The test result shows the full Ansible stdout. A green background means ok: true (all tasks passed the check); a red background means ok: false (at least one task would have failed or changed). The test does not block saving — you can save a recipe that failed a dry-run.

Minimum role to use the Test feature: operator.

Save gate

The Save button requires all of:

  • Name is non-empty.
  • Slug is non-empty (create) or already set (edit).
  • Incident type is non-empty.
  • Playbook editor is non-empty.
  • Live validation has returned ok: true.

AI Assistant

The chat panel beside the editor lets you draft and refine the playbook conversationally.

How it works:

  1. Type a message — e.g. "restart nginx if it's down and check it's listening on port 80 afterwards" or "add a rollback task".
  2. The assistant (streaming response via POST /recipes/assist/chat) replies in natural language. If it wants to propose a concrete edit it emits a Proposed playbook block.
  3. A proposed playbook is shown in a teal card beneath the assistant's reply. Two buttons appear: Apply and Discard.
  4. Apply replaces the editor content with the proposed playbook.
  5. Discard removes the proposal card without touching the editor.
  6. Nothing is applied automatically. The assistant never mutates the editor; every change requires an explicit Apply click.
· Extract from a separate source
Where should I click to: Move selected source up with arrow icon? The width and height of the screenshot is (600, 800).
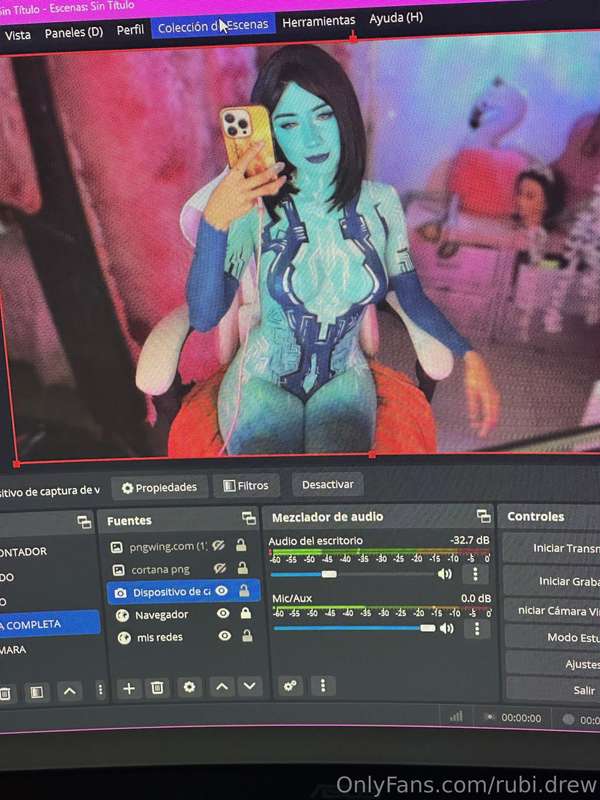tap(222, 687)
The assistant is a colleague, not an edit bot. If it is unsure what you want, it will ask a clarifying question rather than guess. The assistant sees the current content of the editor at the start of each message so you can ask follow-up questions ("explain what the second task does") without re-pasting the playbook.
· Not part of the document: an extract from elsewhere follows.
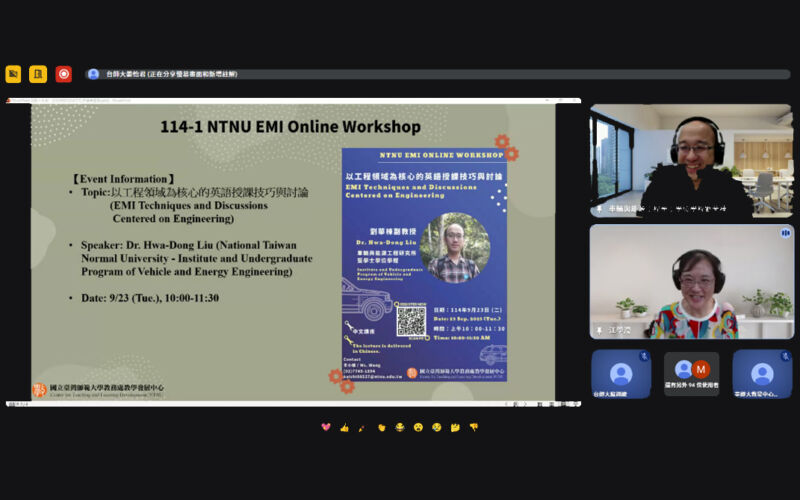
Task: Send the thinking face reaction
Action: tap(455, 427)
Minimum role to use AI Assist: admin.


Tenant recipes vs global catalogue

Global recipe Tenant recipe
tenant_id NULL UUID of owner tenant
Slug uniqueness Unique globally Unique within tenant
Who can create superadmin admin of any tenant
Who can edit/delete superadmin admin of the owning tenant
Visible to All tenants Only the owning tenant
Editor banner "Official recipe — read-only" (for non-superadmin) Editable

The global catalogue ships with OpenRemedy and is seeded at install time. Tenant admins create their own recipes for bespoke remediation or to extend the catalogue for their environment.